Audition de M. Georges Fenech
M. Georges Fenech est président de la Mission interministérielle
de vigilance et de lutte contre les dérives sectaires (Miviludes)
En tant que président de la Miviludes, M. Fenech souligne qu'il n'a jamais été saisi pour un problème lié à la religion musulmane, ni à la religion juive. En revanche, il est régulièrement saisi concernant des communautés catholiques et protestantes.
Le président de la Miviludes ne considère pas que l'on puisse légiférer en sanctionnant, en réprimant une femme qui porterait la burqa. La personne qui peut être sanctionnée est, à son sens, celle qui contraint au port de la burqa.

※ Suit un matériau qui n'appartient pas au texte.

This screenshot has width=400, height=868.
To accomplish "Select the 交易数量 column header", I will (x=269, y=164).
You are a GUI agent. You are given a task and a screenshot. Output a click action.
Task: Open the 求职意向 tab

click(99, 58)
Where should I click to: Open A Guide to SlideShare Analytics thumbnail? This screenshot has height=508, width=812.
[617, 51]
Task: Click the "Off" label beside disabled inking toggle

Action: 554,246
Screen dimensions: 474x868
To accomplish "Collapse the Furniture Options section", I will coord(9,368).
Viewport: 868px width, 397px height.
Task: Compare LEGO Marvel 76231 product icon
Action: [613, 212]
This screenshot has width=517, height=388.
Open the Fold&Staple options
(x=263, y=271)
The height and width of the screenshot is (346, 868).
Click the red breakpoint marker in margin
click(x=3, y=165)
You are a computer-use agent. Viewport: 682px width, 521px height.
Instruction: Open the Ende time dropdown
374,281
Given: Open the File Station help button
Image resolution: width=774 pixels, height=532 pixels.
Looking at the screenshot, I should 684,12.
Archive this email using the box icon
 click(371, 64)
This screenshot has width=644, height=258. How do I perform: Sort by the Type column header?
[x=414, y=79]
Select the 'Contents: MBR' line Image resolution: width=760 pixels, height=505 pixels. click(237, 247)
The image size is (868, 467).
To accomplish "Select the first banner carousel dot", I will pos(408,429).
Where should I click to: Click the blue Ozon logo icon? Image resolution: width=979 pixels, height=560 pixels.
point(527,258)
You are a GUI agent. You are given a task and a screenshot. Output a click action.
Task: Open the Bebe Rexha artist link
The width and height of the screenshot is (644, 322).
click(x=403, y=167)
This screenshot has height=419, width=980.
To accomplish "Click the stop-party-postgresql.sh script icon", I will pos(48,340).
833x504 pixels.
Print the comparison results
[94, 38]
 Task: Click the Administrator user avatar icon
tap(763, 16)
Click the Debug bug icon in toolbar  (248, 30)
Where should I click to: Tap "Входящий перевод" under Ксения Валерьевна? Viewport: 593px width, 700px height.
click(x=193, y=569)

Par ailleurs, M. Fenech ne croit pas à la création d'une nouvelle législation et serait plutôt favorable pour travailler sur la législation actuelle. Il envisage pour se faire deux pistes :
- S'appuyer sur l'article 233-15-2, issu de la loi n°2001-504 du 12 juin 2001, dite loi About-Picard, qui prévoit déjà une peine d'emprisonnement de trois ans et une amende de 375 000 € pour « l'abus frauduleux de l'état d'ignorance ou de la situation de faiblesse soit d'un mineur, soit d'une personne dont la particulière vulnérabilité [...], soit d'une personne en état de sujétion psychologique ou physique résultant de l'exercice de pressions graves ou réitérées ou de techniques propres à altérer son jugement, pour conduire ce mineur ou cette personne à un acte ou une abstention qui lui sont gravement préjudiciables ».
- Autre solution proposée par M. Fenech et qui mériterait une évolution législative : compléter l'article 225-2 qui concerne les atteintes de la dignité de la personne. Le fait de « contraindre une personne au port de tels vêtements ou signes discriminants par l'exercice de pressions graves ou réitérées ou de techniques propres à altérer son jugement » constitue une discrimination et est sanctionné par une peine de trois d'emprisonnement et 45 000 € d'amende.
M. Fenech estime que ne rien faire aurait pour conséquence une incompréhension de la part des Français, dans la mesure où ce débat s'est largement propagé dans l'opinion publique. En revanche, en faire trop pourrait être contreproductif. Par ailleurs, le président de la Miviludes s'interroge sur l'application et les sanctions liées à une éventuelle loi d'interdiction générale.